» YOUR ASSIGNMENT
Each line below from the one containing "Task: Click the Change..." through the one containing "Given: Click the" should be output exactly as it stands, and no other line should appear.

» ENTRIES SHOWN
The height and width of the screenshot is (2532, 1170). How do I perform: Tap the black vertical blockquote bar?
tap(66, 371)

* * *

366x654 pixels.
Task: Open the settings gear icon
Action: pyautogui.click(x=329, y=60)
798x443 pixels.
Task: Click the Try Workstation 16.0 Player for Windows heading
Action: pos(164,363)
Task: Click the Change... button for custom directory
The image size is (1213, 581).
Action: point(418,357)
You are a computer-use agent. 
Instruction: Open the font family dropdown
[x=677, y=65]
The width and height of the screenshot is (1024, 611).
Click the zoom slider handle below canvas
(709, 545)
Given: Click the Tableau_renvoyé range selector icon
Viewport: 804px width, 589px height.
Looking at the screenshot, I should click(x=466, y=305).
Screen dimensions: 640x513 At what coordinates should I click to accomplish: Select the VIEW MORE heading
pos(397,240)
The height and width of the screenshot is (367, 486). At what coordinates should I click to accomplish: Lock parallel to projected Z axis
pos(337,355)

» OUTPUT OF THE EXERCISE
Task: Click the Change... button for custom directory
The image size is (1213, 581).
Action: point(418,357)
You are a computer-use agent. 
Instruction: Open the font family dropdown
[x=677, y=65]
The width and height of the screenshot is (1024, 611).
Click the zoom slider handle below canvas
(709, 545)
Given: Click the Tableau_renvoyé range selector icon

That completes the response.